**Given request 1:**
Copy the rows exactly, from the row containing "This screenshot has height=720, width=1280." through the row containing "tap(696, 155)", including both of those rows.
....
Thanks. A small drop. Any OLP apply?


----------



## New Motors (Mar 24, 2008)

It's all the same


----------



## migusvi (Oct 7, 2005)

Thanks.


----------



## New Motors (Mar 24, 2008)

09 328xi Sdn
.00150
60%+3 for 10k


----------



## fshine (Oct 5, 2008)

New Motors said:


> 09 328xi Sdn
> .00150
> 60%+3 for 10k


Thanks! These appear to be the same as the end of October...is that correct? Perhaps the biggest changes were on the financing side...


----------



## New Motors (Mar 24, 2008)

Correct


----------



## badduck (Nov 14, 2006)

New motor

MF & residuals please for 2008 X5, X3 for 10k mileage

Edit: Premium Package CREDIT applies? 

Thx


----------



## New Motors (Mar 24, 2008)

see tread for it. i posted it already i believe


----------



## fq (Nov 9, 2003)

I thougt someone posted that nothing changed on the 08 X5's from October. Your post seems to suggest a precipitous drop in the residuals that could cost an additional $200-300/month in payment. Are those numbers correct?



New Motors said:


> see tread for it. i posted it already i believe


----------



## adrian's bmw (Feb 14, 2003)

fq said:


> I thougt someone posted that nothing changed on the 08 X5's from October. Your post seems to suggest a precipitous drop in the residuals that could cost an additional $200-300/month in payment. Are those numbers correct?


Everything on 08's stayed the same except for Z4's and 7 Series.


----------



## lennynchris (Oct 14, 2005)

adrian's bmw said:


> Everything on 08's stayed the same except for Z4's and 7 Series.


Just confirming - money factor on 2008 750Li was 0.0011 in October. It is now 0.0015 w/the same residuals?

Thanks...


----------



## New Motors (Mar 24, 2008)

ennynchris-750Li
.00155
50% 36m 15k


----------



## wolfgang0524 (Sep 5, 2008)

New Motors said:


> No option credit's on ANY 09.


Could you clarify the comment above about the no option credit? Below is something from the bmwusa website that seems to indicate a premium package option credit.

I placed an order for a European Delivery for January. If the option credit is valid, does that get applied at the time of financing?

*0.9% APR
2009 535i xDrive Sedan Offer: 0.9% APR Financing now through 12/31/2008 
Qualified customers only. Available at participating BMW centers through BMW Financial Services NA, ***** Applies only to specific models and only for specific model years. 0.9% APR available through 12/31/2008. Subject to credit approval. See participating BMW center for details and vehicle availability.

* Be sure to ask your BMW center about adding the Premium Package at no cost.


----------



## mottati (Apr 15, 2003)

could i get the mf and resid for 08 M3 sedan?
thanks.


----------



## tenzig (Jan 3, 2007)
....
**Given request 2:**
Summarize the forum thread on BMW lease rates in two sentences.

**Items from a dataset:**
....
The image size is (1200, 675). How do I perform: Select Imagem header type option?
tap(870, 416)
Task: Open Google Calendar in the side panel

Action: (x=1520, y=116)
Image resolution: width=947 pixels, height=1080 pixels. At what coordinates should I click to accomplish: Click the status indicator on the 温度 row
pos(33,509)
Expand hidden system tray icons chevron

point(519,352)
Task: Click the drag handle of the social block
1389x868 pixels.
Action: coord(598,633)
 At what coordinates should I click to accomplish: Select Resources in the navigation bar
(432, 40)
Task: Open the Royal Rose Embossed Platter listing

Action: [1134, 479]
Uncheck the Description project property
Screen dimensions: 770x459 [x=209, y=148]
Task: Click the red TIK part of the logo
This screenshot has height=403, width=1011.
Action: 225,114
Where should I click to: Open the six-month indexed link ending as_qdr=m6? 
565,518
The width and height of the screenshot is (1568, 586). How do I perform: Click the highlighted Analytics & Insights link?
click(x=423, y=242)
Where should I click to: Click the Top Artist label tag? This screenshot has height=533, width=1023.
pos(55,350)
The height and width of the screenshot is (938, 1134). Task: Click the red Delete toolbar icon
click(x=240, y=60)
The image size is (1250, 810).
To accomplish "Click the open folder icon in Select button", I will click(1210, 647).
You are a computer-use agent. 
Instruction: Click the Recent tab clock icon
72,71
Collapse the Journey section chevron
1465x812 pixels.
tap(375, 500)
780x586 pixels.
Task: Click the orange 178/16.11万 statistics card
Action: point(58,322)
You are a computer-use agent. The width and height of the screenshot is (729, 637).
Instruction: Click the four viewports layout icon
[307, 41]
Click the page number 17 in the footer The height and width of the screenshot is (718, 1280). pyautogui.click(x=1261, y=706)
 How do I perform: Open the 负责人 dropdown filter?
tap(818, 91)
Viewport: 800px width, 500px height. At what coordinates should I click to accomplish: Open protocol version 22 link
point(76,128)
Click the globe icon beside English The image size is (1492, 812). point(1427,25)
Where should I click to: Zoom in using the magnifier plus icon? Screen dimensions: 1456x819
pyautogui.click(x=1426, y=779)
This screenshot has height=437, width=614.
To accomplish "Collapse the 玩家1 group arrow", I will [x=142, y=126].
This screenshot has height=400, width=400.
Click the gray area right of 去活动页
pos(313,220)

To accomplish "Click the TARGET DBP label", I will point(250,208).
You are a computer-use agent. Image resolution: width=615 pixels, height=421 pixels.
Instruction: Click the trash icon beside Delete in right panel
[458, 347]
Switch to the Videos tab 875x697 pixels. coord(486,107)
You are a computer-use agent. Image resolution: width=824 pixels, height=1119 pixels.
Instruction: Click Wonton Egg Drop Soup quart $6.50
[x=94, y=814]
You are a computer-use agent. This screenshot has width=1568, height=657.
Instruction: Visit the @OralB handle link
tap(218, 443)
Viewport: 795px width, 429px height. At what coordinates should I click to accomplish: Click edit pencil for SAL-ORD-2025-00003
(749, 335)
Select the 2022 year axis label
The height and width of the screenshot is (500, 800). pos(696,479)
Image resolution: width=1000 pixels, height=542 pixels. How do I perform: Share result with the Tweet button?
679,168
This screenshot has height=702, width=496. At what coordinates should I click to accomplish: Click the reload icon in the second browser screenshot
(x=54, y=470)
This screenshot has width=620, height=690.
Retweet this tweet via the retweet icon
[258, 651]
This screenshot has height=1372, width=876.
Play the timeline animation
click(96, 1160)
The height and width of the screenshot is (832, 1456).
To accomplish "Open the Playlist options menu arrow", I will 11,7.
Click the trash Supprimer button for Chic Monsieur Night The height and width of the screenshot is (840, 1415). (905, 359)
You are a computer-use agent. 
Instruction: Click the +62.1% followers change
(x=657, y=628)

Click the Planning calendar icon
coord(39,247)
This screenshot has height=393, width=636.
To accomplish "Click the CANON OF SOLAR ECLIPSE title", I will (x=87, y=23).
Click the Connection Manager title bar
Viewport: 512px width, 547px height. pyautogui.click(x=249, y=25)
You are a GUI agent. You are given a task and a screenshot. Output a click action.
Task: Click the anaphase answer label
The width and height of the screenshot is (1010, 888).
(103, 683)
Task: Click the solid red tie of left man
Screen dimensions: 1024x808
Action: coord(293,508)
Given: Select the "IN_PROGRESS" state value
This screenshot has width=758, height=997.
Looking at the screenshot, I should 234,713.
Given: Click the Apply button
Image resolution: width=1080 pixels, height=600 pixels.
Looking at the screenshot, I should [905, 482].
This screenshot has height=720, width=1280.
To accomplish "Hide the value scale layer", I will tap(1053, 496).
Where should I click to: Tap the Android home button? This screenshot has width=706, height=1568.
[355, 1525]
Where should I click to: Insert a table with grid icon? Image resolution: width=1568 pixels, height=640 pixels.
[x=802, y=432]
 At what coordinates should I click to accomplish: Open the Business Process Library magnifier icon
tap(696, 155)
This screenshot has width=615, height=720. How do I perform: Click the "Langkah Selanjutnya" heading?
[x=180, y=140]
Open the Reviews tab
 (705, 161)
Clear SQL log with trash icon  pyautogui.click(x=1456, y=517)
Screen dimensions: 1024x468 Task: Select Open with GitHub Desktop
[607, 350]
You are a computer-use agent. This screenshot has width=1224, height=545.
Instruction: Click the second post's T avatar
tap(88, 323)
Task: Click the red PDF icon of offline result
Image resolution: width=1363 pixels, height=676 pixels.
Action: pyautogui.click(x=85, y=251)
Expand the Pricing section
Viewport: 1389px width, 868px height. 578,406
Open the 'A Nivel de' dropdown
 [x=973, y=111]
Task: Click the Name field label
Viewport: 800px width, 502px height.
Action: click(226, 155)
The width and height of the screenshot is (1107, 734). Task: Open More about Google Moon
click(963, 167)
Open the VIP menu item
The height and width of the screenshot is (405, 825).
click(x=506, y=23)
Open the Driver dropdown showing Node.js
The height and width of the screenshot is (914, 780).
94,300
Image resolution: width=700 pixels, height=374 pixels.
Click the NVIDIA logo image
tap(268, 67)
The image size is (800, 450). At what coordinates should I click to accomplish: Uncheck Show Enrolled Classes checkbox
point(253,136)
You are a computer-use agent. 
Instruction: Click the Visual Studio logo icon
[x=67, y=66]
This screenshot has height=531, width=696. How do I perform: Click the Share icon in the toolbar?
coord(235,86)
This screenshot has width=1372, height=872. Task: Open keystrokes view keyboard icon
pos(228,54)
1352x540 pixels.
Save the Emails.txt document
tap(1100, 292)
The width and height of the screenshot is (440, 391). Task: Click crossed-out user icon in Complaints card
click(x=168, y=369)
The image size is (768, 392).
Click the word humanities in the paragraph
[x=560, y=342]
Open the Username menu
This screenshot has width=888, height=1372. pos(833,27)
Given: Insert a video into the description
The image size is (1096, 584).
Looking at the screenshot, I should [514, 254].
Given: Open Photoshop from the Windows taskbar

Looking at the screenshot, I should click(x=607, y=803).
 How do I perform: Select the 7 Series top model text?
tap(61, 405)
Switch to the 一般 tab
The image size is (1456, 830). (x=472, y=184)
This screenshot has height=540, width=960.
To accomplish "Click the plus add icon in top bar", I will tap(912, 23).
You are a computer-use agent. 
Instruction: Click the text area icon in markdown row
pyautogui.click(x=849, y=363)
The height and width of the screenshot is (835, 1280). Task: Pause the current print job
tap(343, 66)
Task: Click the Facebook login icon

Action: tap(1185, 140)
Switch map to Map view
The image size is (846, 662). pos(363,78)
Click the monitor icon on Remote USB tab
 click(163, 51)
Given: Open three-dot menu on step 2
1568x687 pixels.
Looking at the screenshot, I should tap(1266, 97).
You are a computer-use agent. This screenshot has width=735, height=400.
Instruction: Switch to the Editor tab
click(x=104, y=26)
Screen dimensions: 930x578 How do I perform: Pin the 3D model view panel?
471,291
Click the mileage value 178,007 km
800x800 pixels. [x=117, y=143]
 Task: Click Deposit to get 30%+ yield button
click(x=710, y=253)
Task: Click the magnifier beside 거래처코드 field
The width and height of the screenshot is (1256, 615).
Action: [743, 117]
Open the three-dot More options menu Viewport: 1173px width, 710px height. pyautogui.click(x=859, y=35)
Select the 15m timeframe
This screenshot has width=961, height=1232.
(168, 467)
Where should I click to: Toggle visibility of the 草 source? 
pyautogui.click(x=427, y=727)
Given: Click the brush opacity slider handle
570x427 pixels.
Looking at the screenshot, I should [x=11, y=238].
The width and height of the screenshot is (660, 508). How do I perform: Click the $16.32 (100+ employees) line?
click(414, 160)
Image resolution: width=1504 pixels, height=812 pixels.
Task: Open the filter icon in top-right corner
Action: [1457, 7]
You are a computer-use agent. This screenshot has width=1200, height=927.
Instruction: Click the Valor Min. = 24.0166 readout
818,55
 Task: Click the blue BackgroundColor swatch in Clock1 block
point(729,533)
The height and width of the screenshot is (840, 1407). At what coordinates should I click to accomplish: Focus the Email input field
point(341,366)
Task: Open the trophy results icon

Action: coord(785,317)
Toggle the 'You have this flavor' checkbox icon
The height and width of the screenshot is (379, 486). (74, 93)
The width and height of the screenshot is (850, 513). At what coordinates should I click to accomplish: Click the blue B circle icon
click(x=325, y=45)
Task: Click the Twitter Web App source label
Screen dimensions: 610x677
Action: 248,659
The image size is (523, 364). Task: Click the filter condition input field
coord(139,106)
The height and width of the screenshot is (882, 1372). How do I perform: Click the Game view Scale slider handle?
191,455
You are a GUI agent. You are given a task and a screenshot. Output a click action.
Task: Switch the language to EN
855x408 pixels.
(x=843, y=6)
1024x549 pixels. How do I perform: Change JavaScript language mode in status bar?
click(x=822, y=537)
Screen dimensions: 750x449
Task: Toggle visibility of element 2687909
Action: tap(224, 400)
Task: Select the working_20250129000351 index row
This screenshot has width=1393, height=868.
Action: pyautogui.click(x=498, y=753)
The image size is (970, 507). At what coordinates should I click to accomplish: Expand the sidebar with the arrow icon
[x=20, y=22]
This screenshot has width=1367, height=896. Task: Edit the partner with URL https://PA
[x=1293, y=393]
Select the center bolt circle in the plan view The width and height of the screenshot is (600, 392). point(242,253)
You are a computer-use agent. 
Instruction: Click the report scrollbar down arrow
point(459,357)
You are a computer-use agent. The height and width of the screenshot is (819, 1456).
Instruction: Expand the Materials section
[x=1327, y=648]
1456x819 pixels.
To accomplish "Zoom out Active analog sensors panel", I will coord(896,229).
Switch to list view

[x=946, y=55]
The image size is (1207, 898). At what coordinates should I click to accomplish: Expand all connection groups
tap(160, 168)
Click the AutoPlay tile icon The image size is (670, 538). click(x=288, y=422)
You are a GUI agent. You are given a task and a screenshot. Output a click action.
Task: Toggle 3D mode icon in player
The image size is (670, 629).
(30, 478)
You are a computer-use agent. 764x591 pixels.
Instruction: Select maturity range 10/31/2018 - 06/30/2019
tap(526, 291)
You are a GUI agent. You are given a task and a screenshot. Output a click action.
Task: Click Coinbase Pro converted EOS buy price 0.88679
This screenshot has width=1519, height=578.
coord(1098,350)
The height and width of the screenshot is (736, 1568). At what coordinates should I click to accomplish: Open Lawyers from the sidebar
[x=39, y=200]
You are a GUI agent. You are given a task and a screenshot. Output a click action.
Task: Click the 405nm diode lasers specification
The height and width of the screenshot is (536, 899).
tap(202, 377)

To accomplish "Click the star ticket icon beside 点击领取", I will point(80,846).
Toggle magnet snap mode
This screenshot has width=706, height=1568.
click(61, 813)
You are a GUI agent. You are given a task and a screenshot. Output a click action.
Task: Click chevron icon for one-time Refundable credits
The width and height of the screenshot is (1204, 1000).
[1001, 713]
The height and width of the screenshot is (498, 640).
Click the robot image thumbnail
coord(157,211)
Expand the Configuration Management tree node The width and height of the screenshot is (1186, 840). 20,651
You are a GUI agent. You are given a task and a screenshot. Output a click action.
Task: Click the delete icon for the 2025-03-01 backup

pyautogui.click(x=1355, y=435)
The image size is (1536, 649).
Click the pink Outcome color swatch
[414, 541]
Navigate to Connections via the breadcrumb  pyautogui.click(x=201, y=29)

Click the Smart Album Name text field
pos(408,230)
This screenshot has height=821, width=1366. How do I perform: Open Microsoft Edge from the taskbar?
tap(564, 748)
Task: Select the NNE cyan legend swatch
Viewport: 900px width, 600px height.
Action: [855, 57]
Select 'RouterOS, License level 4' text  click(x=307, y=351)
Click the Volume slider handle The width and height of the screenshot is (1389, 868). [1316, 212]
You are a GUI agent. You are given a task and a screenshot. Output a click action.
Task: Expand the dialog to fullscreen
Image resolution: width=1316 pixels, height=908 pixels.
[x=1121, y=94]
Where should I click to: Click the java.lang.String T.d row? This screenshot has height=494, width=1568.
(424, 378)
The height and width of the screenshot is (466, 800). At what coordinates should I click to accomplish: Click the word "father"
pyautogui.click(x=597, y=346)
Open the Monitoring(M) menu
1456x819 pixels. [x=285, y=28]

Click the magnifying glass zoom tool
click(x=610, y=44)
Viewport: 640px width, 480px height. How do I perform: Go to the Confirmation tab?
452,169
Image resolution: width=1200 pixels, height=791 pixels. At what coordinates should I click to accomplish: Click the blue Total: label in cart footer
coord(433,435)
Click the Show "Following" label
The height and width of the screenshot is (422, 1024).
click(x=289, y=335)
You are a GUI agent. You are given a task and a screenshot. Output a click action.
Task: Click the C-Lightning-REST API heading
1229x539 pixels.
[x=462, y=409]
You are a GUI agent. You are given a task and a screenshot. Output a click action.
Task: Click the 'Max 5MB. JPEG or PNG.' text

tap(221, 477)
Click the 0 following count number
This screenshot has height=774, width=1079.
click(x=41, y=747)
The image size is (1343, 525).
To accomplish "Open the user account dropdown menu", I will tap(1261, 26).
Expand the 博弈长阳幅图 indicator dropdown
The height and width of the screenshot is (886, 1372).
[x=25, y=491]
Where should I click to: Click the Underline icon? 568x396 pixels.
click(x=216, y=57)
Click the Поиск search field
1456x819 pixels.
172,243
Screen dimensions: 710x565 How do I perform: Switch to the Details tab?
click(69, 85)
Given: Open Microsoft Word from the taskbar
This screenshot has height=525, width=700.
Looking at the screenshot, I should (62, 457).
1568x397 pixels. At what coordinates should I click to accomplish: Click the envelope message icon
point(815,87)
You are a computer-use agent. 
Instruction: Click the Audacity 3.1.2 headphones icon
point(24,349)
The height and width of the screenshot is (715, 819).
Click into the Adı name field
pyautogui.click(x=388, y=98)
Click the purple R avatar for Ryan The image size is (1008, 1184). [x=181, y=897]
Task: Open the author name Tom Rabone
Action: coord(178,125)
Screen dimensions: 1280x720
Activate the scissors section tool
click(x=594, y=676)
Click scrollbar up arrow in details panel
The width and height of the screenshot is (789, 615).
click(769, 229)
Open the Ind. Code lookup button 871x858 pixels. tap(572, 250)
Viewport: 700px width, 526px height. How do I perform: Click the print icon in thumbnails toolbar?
....
**Exercise solution 1:**
This screenshot has height=720, width=1280.
To accomplish "Hide the value scale layer", I will tap(1053, 496).
Where should I click to: Tap the Android home button? This screenshot has width=706, height=1568.
[355, 1525]
Where should I click to: Insert a table with grid icon? Image resolution: width=1568 pixels, height=640 pixels.
[x=802, y=432]
 At what coordinates should I click to accomplish: Open the Business Process Library magnifier icon
tap(696, 155)

**Exercise solution 2:**
Users ask New Motors for BMW money factors and residuals, and New Motors posts figures such as a .00150 money factor with a 60%+3 residual for a 2009 328xi sedan at 10k miles and .00155 with a 50% residual for a 750Li at 36 months and 15k miles. Another poster says everything on 2008 models stayed the same except the Z4 and 7 Series, and a user asks for clarification of New Motors' statement that there are no option credits on any 2009 model.